## Given exercise
Retype the lines from the one containing "You are a GUI" through the one containing "pyautogui.click(x=952, y=727)", both included, keeping every character unchanged.

## Information supplied
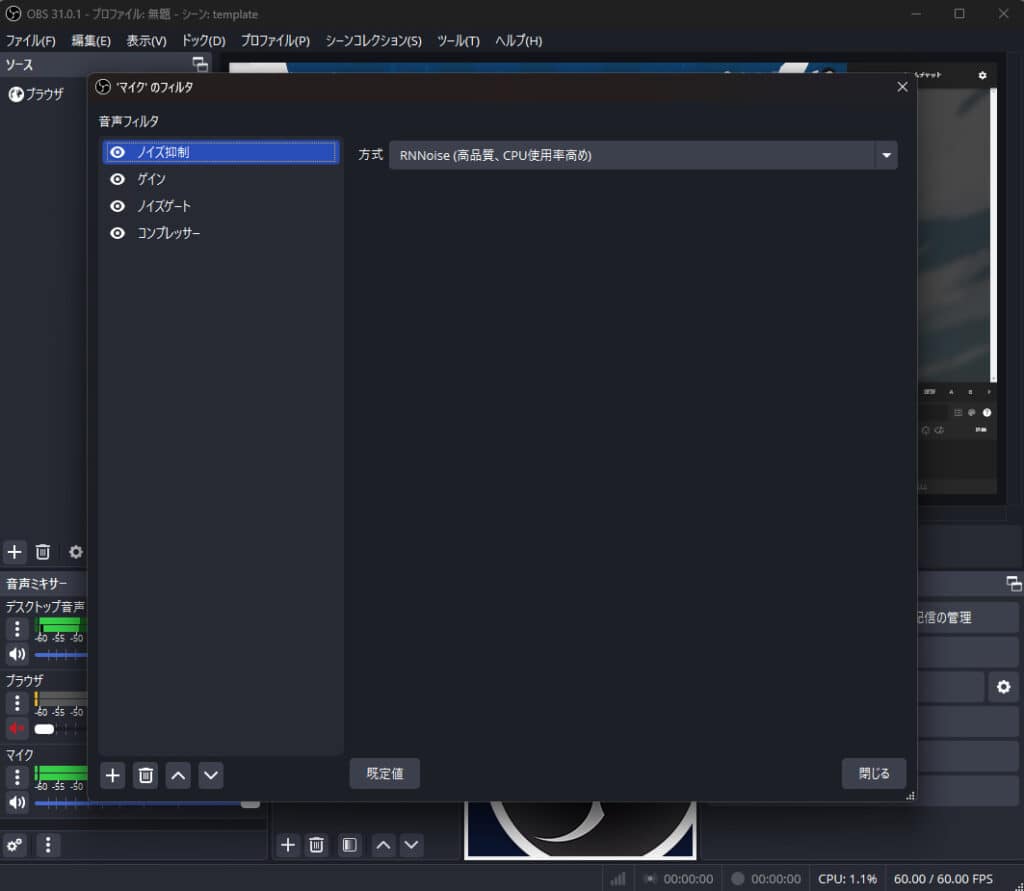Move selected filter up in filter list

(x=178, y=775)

* * *

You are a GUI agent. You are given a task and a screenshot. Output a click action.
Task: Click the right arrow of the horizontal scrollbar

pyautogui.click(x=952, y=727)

---

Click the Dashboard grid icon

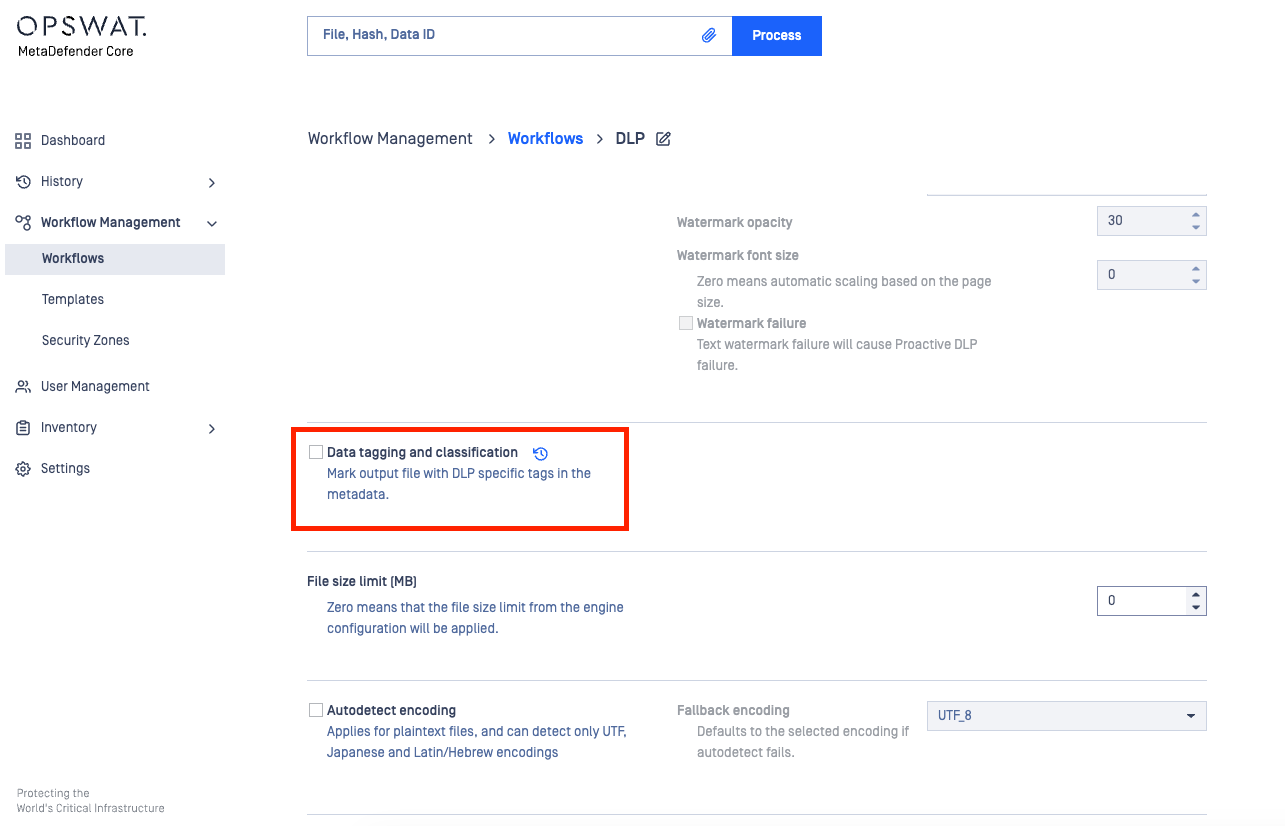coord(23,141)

## Solution to the exercise
You are a GUI agent. You are given a task and a screenshot. Output a click action.
Task: Click the right arrow of the horizontal scrollbar

pyautogui.click(x=952, y=727)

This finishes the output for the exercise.